Czarownica stała pod drzwiami mieszkania, czytając kolorowe pismaki.Pismak, to marny  dziennikarz.

Myślę, że czarownica czytała kolorowe pisemka, a właściwie pisemko, chyba że, będąc czarownicą, mogła czytać wiele pisemek jednocześnie. ;-)

 

Może to choć trochę osłabi ból głowy, jaki już zdążyła dostać. – Ja napisałabym: Może to choć trochę osłabi ból głowy, który już zaczął jej dokuczać.

 

Nie raz dumał, czy aby nie jest spokrewniony…Nieraz dumał, czy aby nie jest spokrewniony

 

Zdezorientowany podniósł wzrok z nad kartek.Zdezorientowany podniósł wzrok znad kartek.

 

Nie mi tu głowę zawracać.Nie mnie tu głowę zawracać.

 

Czarny kot łasił się do strzępek jego nogawek. – Strzęp, strzępek są rodzaju męskiego, dlatego ja napisałabym: Czarny kot łasił się do strzępków jego nogawek.

 

– I widzisz Marylu. – Na początku opowiadania ten sam żebrak zwraca się do kota – Widzisz Marcylu. Jak ma na imię kot? Czy może to są różne koty?

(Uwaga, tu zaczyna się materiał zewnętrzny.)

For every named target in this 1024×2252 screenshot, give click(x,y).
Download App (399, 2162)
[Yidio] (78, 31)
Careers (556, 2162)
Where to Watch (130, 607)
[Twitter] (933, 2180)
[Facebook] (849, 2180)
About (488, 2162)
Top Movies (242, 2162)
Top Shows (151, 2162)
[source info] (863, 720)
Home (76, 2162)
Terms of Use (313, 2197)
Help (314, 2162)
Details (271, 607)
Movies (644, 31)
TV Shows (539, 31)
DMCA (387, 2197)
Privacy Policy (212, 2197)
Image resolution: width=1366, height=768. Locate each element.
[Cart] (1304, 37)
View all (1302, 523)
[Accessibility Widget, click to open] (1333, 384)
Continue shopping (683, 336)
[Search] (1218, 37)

Gdyby ci, którzy źle o mnie myślą, wiedzieli co ja o nich myślę, myśleliby o mnie jeszcze gorzej.

Dziękuję za komentarz. Niestety już nie mogę poprawić, acz błędy zrozumiała. Postaram następnym razem ich nie popełnić:)

Pozdrawiam

Na to liczę i też pozdrawiam. ;-)

Gdyby ci, którzy źle o mnie myślą, wiedzieli co ja o nich myślę, myśleliby o mnie jeszcze gorzej.

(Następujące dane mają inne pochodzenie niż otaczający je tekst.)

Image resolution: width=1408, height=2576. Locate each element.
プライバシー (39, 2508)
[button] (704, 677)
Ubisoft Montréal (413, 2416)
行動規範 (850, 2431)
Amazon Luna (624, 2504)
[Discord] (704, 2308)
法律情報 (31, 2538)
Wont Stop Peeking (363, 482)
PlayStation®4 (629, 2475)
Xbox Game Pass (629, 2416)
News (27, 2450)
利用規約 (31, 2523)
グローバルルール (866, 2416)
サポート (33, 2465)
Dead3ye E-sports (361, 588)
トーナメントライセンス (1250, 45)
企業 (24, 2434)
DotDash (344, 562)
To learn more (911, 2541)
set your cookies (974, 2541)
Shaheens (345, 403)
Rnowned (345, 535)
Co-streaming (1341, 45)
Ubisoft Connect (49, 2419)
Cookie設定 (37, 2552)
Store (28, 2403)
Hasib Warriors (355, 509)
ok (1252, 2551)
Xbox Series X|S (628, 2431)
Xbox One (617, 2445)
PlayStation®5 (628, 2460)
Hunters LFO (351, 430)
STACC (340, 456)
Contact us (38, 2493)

Za błędy, pomyłki, niedopatrzenia i przeoczenia, czyli za wiadomo co, już dostałaś delikatne lanko, więc nie tylko nie będę dokładał Tobie stresów, ale wykażę się dobrą wolą i staroświecką dżentelmenerią (czasem mi się to zdarza). Bardzo sympatyczna opowiastka. Racz raczyć nas większą ilością takich lekkich, a jednak coś o ludziach mówiących, tekstów.

Mam coś w zanadrzu...ale czeka na sfermentowanie i dokładne zaparzenie. Czy będzie z tego jako takie znośne wypociny? Okaże się po paru dniach.

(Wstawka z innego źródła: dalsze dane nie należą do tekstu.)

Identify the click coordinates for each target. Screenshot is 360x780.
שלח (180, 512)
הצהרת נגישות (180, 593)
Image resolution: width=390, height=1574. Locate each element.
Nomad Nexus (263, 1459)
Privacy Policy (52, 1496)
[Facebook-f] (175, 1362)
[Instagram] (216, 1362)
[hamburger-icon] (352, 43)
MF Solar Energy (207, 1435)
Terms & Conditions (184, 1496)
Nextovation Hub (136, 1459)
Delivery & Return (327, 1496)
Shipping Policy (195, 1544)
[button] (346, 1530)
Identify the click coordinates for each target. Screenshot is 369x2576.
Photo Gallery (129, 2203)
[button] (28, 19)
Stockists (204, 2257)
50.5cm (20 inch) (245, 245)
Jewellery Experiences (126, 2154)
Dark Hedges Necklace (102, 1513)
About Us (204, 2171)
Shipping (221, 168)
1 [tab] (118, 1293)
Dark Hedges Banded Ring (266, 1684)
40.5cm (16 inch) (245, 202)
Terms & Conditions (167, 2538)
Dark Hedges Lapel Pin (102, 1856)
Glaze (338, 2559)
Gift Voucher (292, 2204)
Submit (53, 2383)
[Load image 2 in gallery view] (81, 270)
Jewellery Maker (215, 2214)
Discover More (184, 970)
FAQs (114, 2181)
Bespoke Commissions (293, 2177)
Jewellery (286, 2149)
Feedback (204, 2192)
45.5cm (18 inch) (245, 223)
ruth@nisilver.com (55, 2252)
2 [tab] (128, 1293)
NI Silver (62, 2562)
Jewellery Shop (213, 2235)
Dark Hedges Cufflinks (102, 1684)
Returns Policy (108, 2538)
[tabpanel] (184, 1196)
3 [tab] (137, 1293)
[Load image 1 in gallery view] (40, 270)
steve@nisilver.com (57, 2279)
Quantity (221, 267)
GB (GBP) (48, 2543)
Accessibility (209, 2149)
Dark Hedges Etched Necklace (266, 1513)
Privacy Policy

Dziękuję za komentarz. Chylę czoła, że jesteś (jest Pan) dżentelmenem. Więcej takich - choć pare razy już na forum takich spotkałam. Jest jeszcze nadzieja.

Pozdrawiam.

Nawet sympatyczna opowiastka, ale dla mnie trochę jakby za mało fabuły. Poza tym, gdyby wyrzucić element fantastyki nie miałoby to żadnego wpływu na opowiadanie. 

 

Sam początek, te kilka pierwszych zdań, nieco za mocno powyrywane z kontekstu. Rozumiem, że oszczędność była celowa, wyszło bardzo fajnie, ale należałoby dopracować. Połączyć kota z bezdomnym, bo najpierw to osobne elementy, a za chwilę okazuje się, że bezdomny głaszcze kociaka. 

 

Nie rozumiem też maniery zamieniania rąk na łapy. Dziwnie to brzmi, zwłaszcza kiedy bezdomny głaszcze łapą kota. 

 

Pochwalę Twój sposób kreowania postaci, krótki tekst, a postacie bardzo, bardzo wyraźne. Nie marnujesz ani jednej okazji, by zademonstrować charakter bohaterek. Super.